Sunday, October 17, 2010

The Significance of Sir Oliver Mar-text in As You Like It by Maureen Duff

Sir Oliver Mar-text1 is a minor character in the play As You Like It. He appears in Act III, sc. iii and is mentioned in Act V, sc. i. He has only three lines of dialogue. As there is already a major character called "Oliver" in the play, it is odd that there is also a minor one with the same first name. 2

In the first of the two scenes Touchstone, the clown, attempts to marry Audrey within the Forest of Arden. Sir Oliver Mar-text, a vicar summoned to marry them, is exposed by a witness, Jaques, as not being up to the task.  As a result, the marriage is halted until a more suitable vicar and place are found. In the second scene, Touchstone refers to Sir Oliver as "a most wicked Sir Oliver" and "a most vile Mar-text" before he turns his attention to seeing off a romantic rival, William, a "countryman," who lives in the Forest.

Some of those interested in the Shakespeare authorship question have wondered if Sir Oliver Mar-textʼs highly unusual name has a special significance. For example, Daryl Pinksen and Sam Blumenfeld both point out that "Marlo" can be read within the name. Blumenfeld goes further and wonders if "Mar-text" is a shortened form of "Marlowe's text," as does Calvin Hoffman and A.D. Wraight.3 "Marlo" is a known variant of the name "Marlowe."4

In the second of the two scenes, Touchstone and William compete for Audreyʼs hand. It has been suggested that a dim-witted character such as Audrey is an allegorical figure standing for the "auditors" or audience.5 Itʼs easy to guess who William might be. Touchstone dismisses William as vulgar and unlearned, and therefore unfit to marry Audrey. However, Touchstone (a pseudonym for Marlowe?) emphasizes his own fitness for the position of husband in classical form, viz ipse = he himself.6

I was struck by the introduction into the text of the Latin ipse and further by the description of Sir Oliver Mar-text as "wicked" and "vile" and therefore needing to be changed in some way – as an anagram, for example? As the two scenes are connected, this seemed to suggest that the name "Sir Oliver Mar-text" might hold a cryptic message in Latin. My knowledge of Latin is elementary, but I quickly saw that moving one of the two "iʼs" in the name into "text" made "texit" (3rd person, present tense) from texere = to compose.

Document and screenshot pointing entries
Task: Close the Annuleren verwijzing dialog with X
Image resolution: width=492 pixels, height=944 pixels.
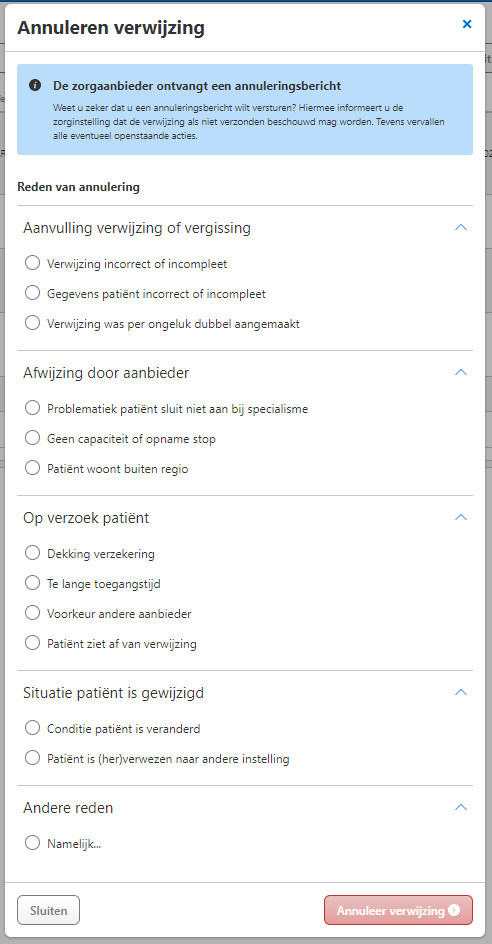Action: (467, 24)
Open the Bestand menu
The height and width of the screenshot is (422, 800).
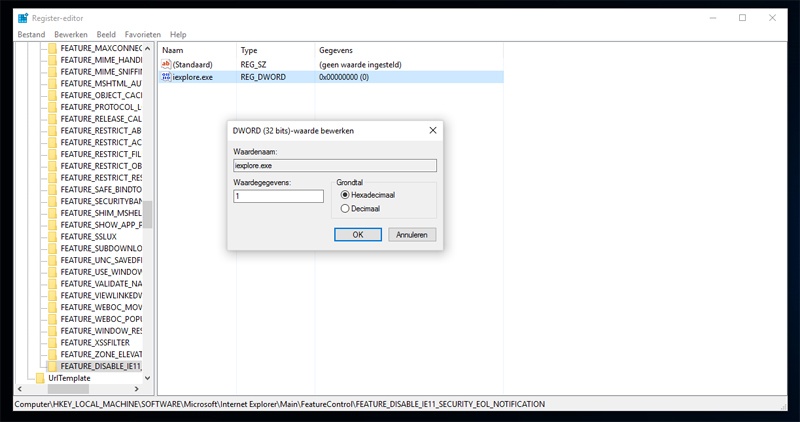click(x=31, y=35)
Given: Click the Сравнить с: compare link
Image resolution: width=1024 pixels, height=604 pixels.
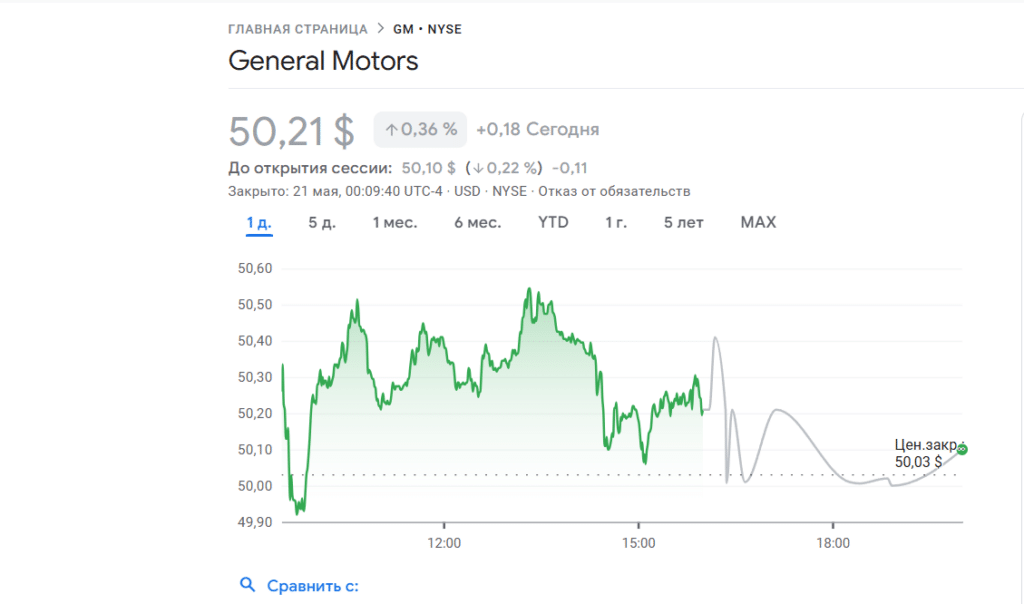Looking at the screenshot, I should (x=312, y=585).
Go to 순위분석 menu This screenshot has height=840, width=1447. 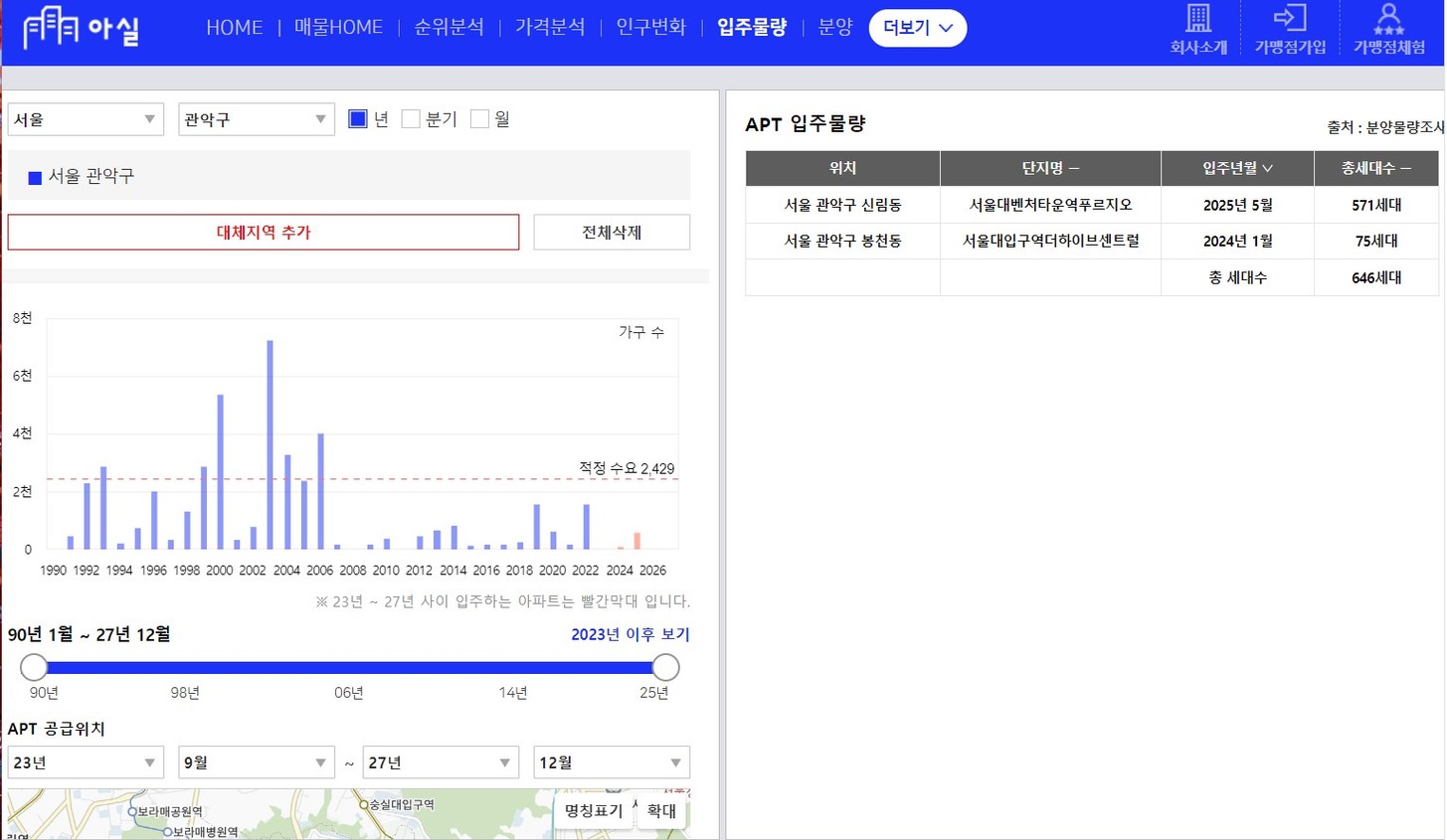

## What the exercise asks
From the essay on Sir Oliver Mar-text, repeat verbatim the passage that opens with the words containing "In the first" and closes with "in the Forest.".

## Written solution
In the first of the two scenes Touchstone, the clown, attempts to marry Audrey within the Forest of Arden. Sir Oliver Mar-text, a vicar summoned to marry them, is exposed by a witness, Jaques, as not being up to the task.  As a result, the marriage is halted until a more suitable vicar and place are found. In the second scene, Touchstone refers to Sir Oliver as "a most wicked Sir Oliver" and "a most vile Mar-text" before he turns his attention to seeing off a romantic rival, William, a "countryman," who lives in the Forest.